* start *

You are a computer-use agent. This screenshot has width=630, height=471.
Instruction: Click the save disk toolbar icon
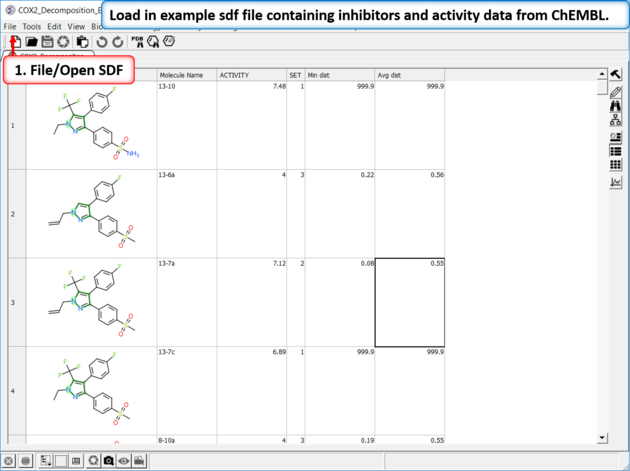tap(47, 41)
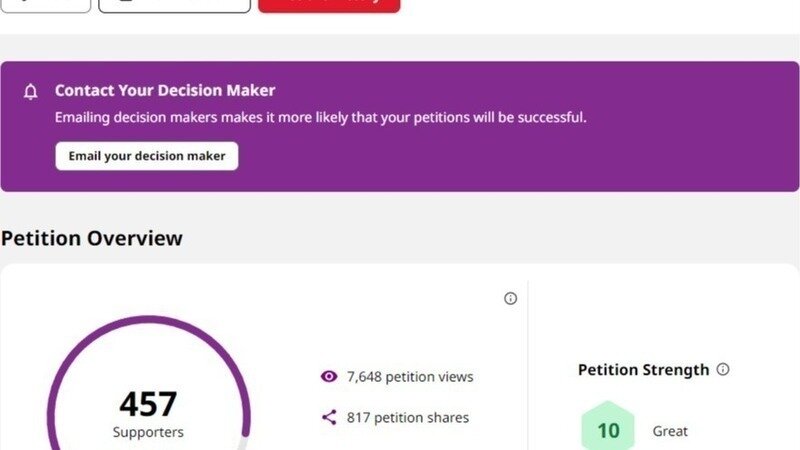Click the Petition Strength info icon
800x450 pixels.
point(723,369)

* end *

▶ [Prompt] Copy the lines above word for word, leaving out the pictures.

▶ [Completed exercise]
You are a computer-use agent. This screenshot has width=630, height=471.
Instruction: Click the save disk toolbar icon
tap(47, 41)
Click the Petition Strength info icon
800x450 pixels.
point(723,369)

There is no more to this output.